RECORDS:
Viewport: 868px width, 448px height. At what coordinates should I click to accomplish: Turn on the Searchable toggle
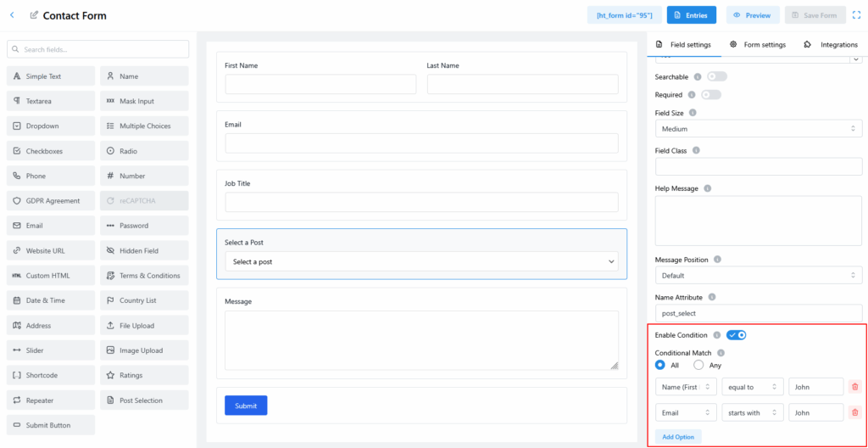pyautogui.click(x=716, y=76)
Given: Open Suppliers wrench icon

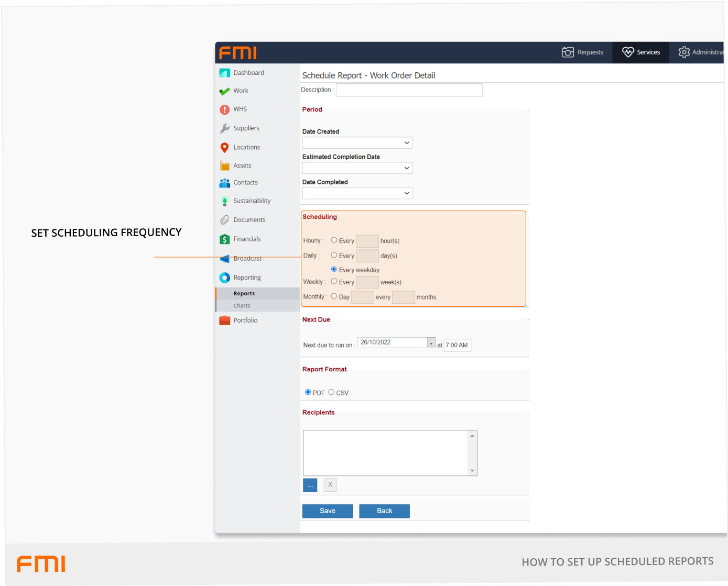Looking at the screenshot, I should pyautogui.click(x=224, y=128).
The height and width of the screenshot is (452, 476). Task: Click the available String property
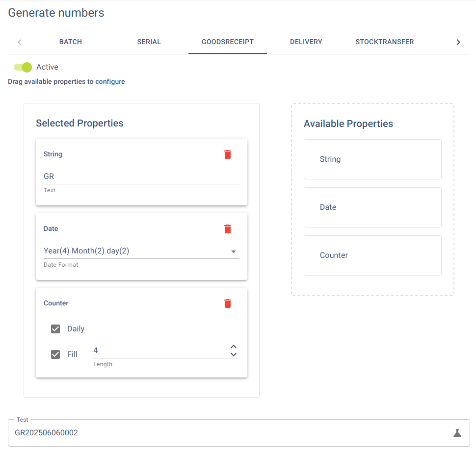click(372, 159)
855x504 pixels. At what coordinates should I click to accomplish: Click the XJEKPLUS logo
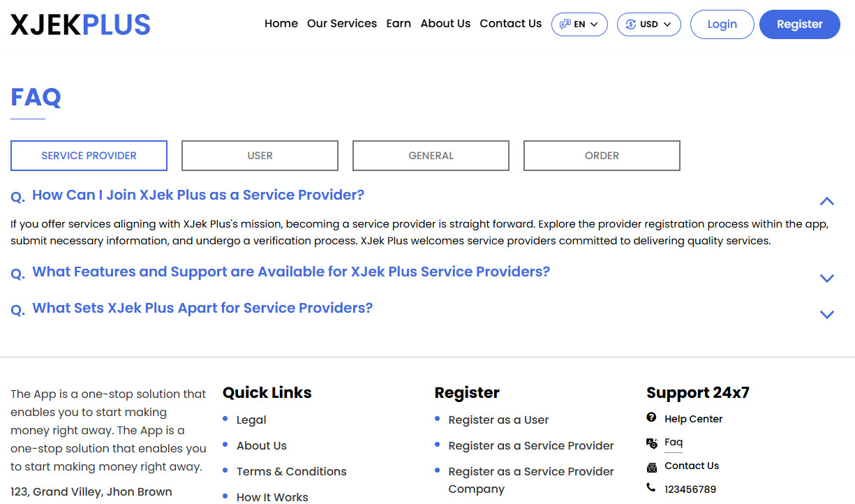pyautogui.click(x=80, y=24)
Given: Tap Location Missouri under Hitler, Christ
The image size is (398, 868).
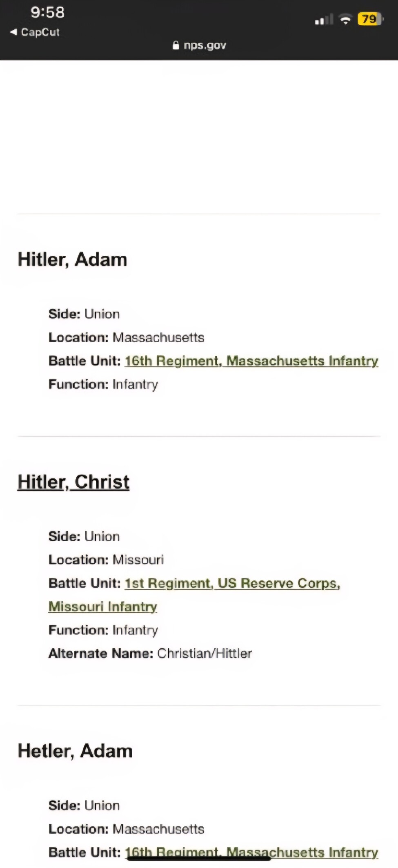Looking at the screenshot, I should (x=106, y=560).
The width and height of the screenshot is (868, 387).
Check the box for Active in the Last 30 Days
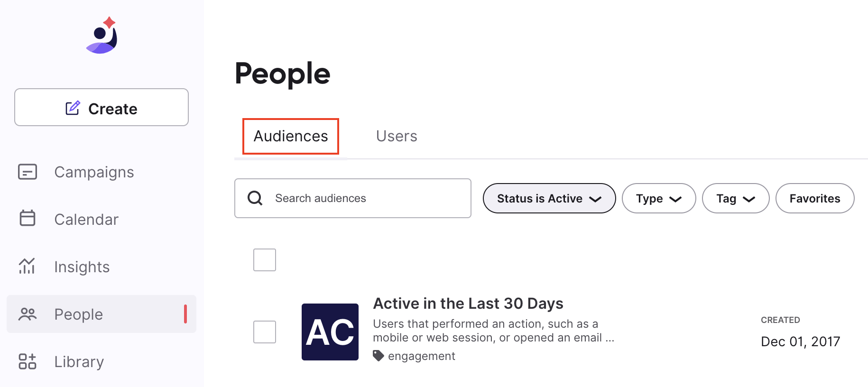click(x=265, y=332)
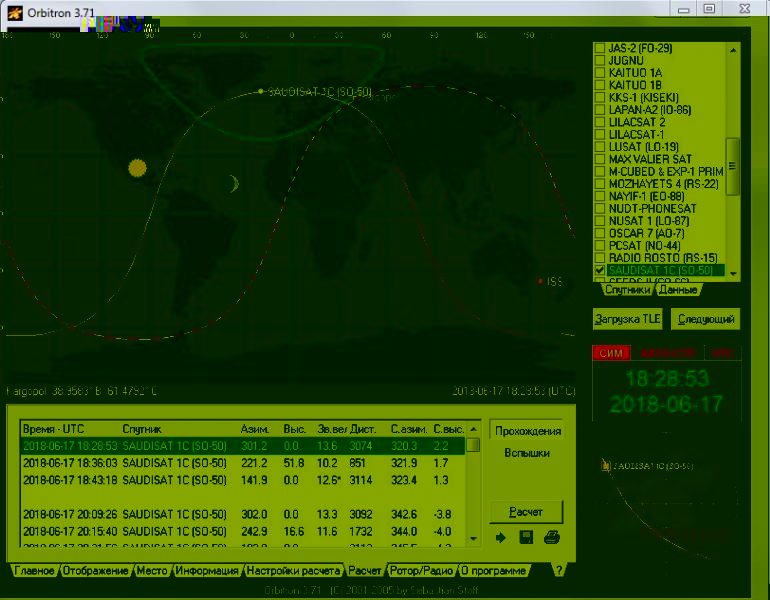Check the LILACSAT 2 satellite box

pos(600,123)
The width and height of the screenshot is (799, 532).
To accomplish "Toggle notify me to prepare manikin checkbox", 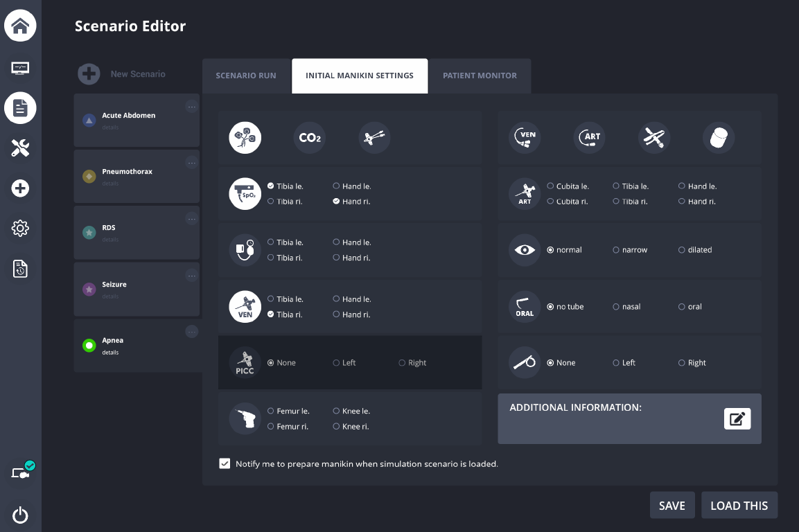I will [x=225, y=463].
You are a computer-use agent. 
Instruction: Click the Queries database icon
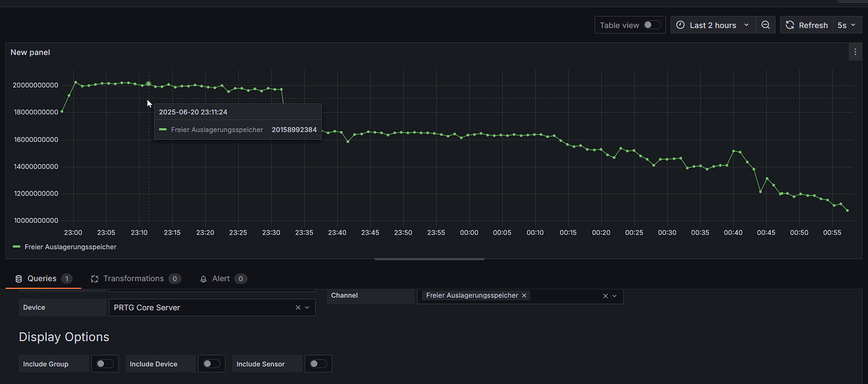point(18,278)
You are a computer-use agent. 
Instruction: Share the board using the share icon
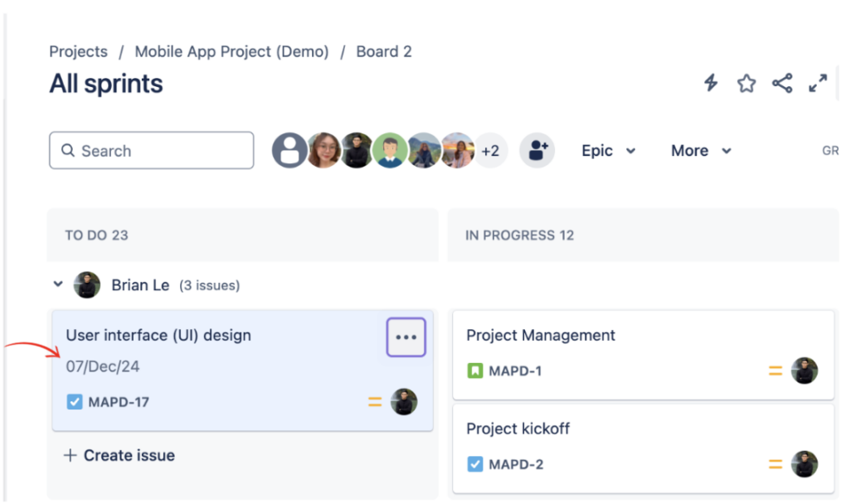[782, 84]
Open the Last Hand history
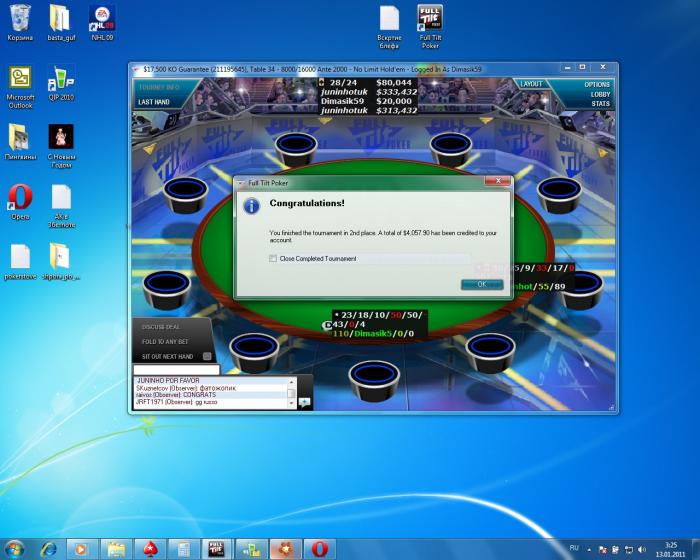 [x=153, y=102]
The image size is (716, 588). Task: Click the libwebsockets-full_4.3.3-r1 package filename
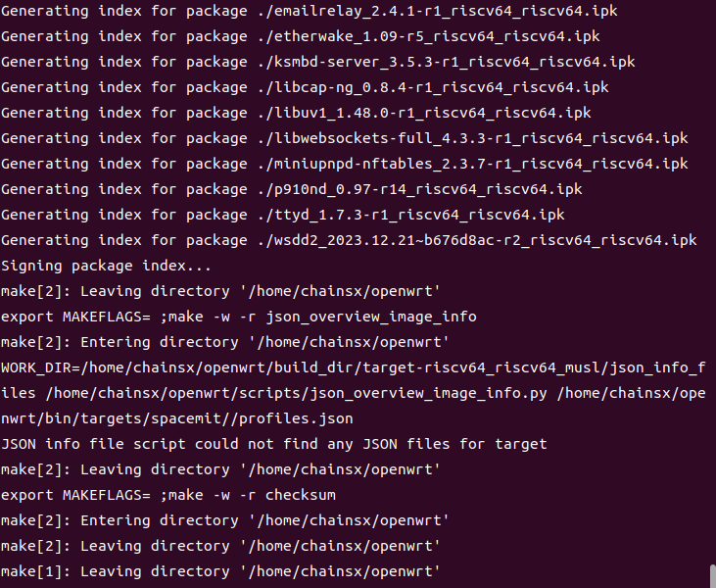[x=473, y=138]
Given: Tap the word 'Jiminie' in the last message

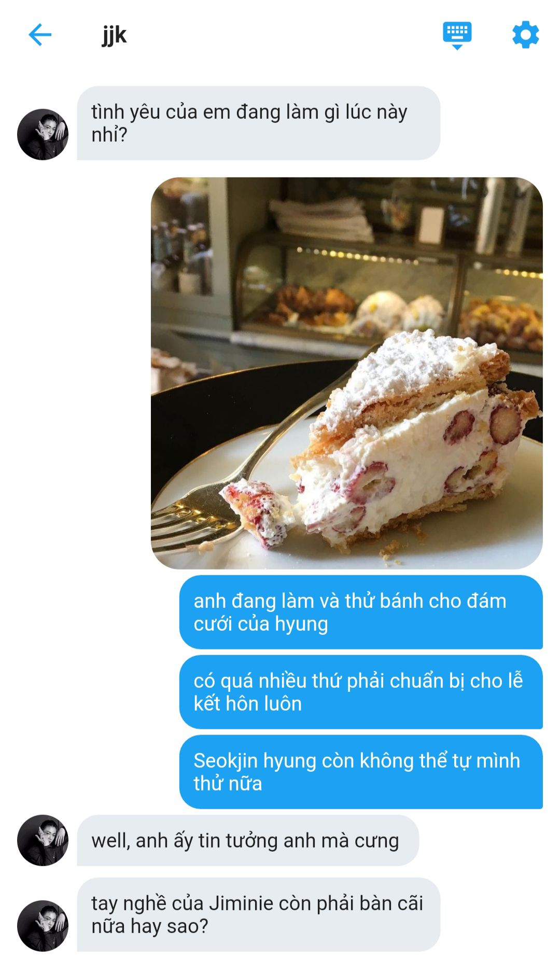Looking at the screenshot, I should (x=241, y=904).
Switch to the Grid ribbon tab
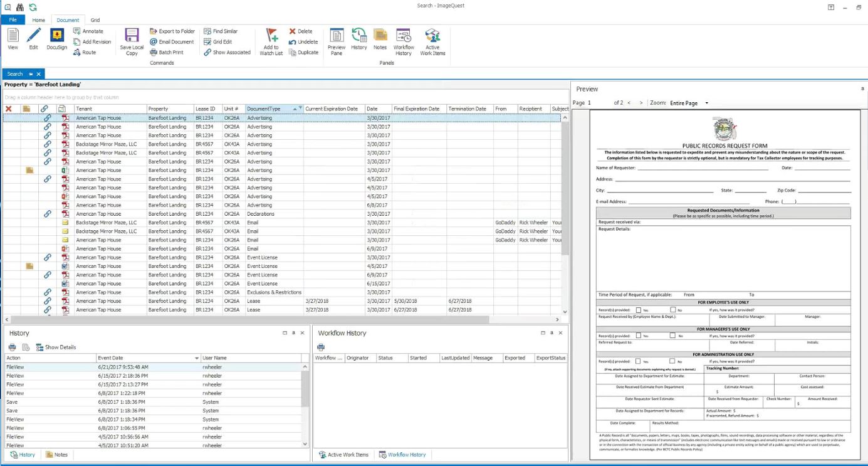Screen dimensions: 868x466 [95, 20]
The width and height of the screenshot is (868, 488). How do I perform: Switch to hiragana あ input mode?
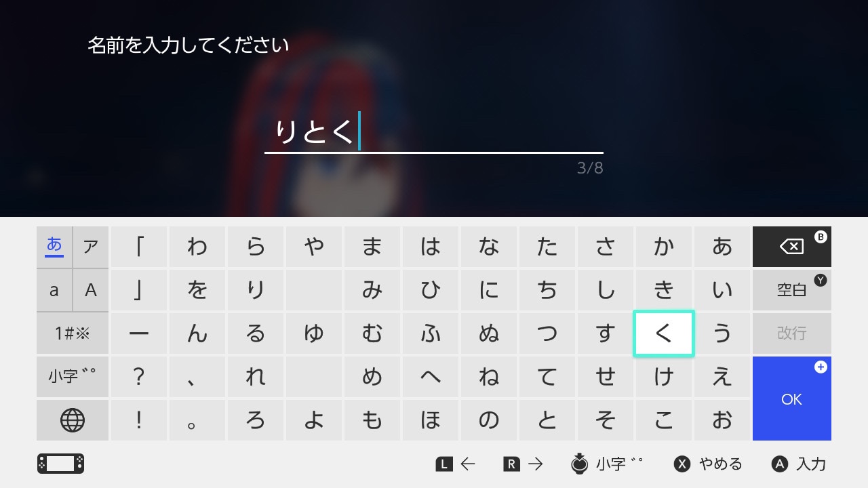54,247
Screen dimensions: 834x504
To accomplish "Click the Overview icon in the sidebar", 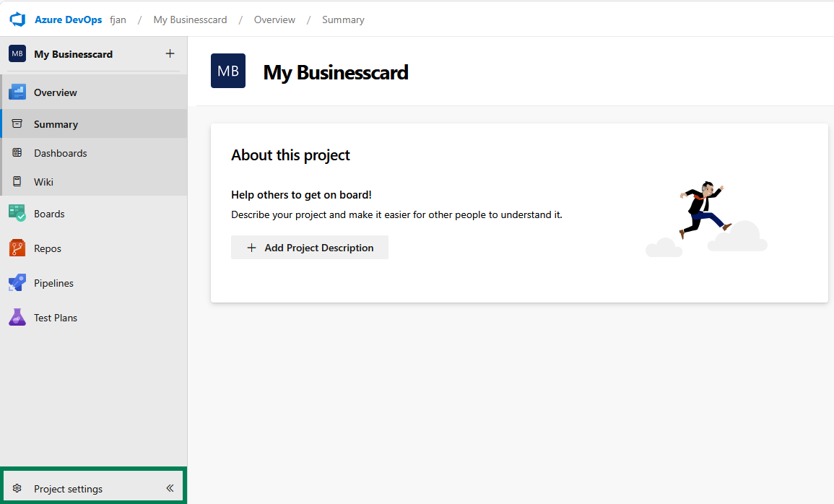I will pos(17,92).
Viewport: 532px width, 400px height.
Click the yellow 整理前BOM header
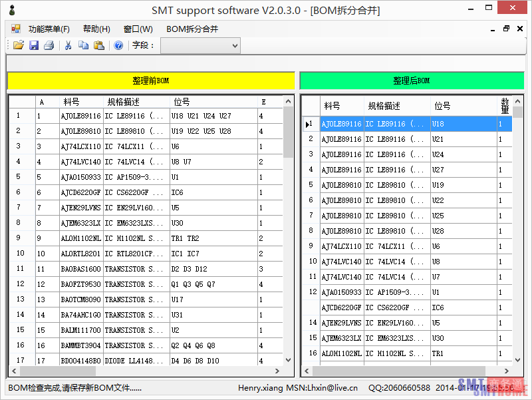pyautogui.click(x=151, y=81)
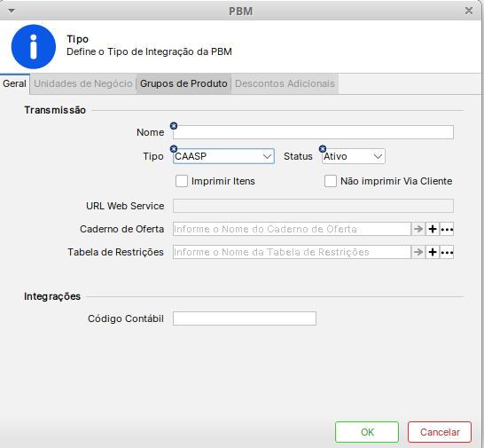The height and width of the screenshot is (448, 484).
Task: Check Não imprimir Via Cliente
Action: pos(331,181)
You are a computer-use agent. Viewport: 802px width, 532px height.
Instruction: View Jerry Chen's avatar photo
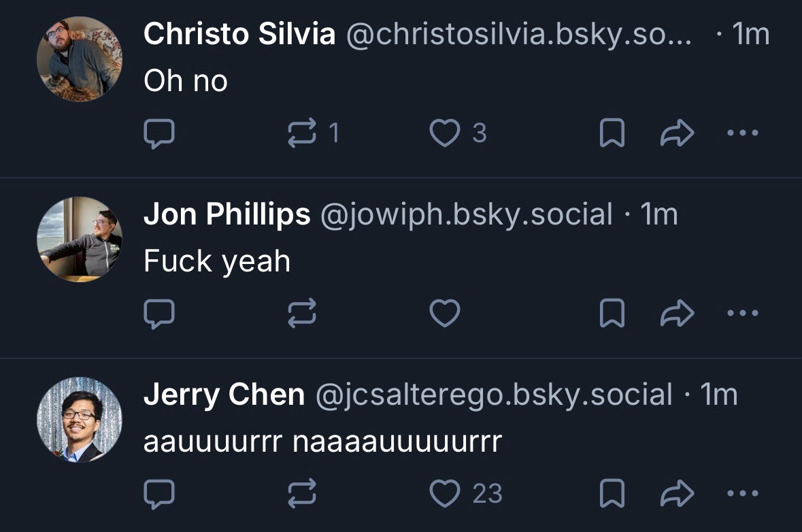(x=80, y=420)
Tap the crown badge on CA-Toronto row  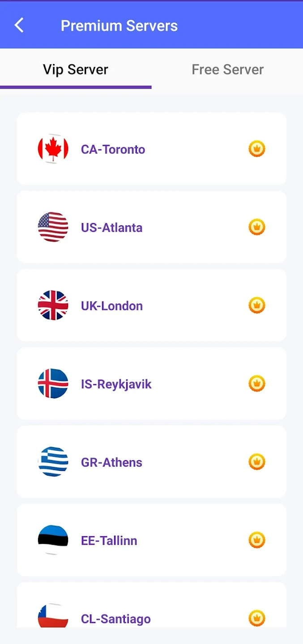coord(256,148)
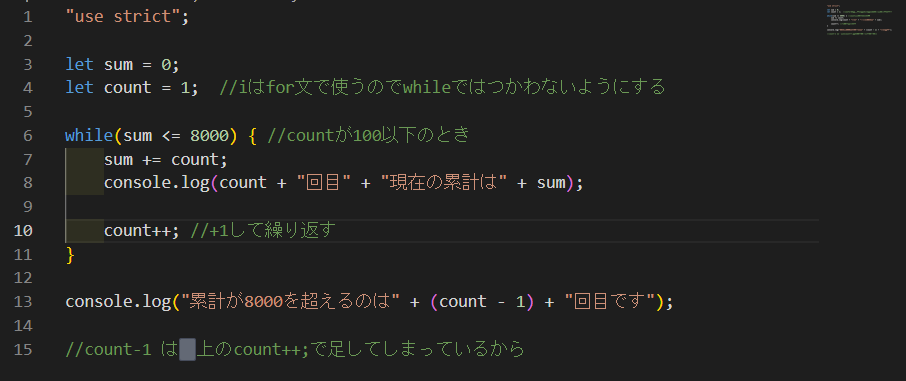Click line number 1 in the gutter
The width and height of the screenshot is (906, 381).
tap(27, 17)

TASK PROMPT: Range to copy from the listing above: the line containing "The image size is (716, 588)." down to the line containing "Screen dimensions: 834x504", both included. Reproduce it exactly, minus the pictures, and add nothing.

ANSWER TO THE PROBLEM:
The image size is (716, 588). Task: Click the libwebsockets-full_4.3.3-r1 package filename
[x=473, y=138]
Given: Tap the word 'Jiminie' in the last message

Looking at the screenshot, I should (x=241, y=904).
Switch to the Grid ribbon tab
Screen dimensions: 868x466 [95, 20]
The width and height of the screenshot is (868, 488). How do I perform: Switch to hiragana あ input mode?
54,247
Screen dimensions: 834x504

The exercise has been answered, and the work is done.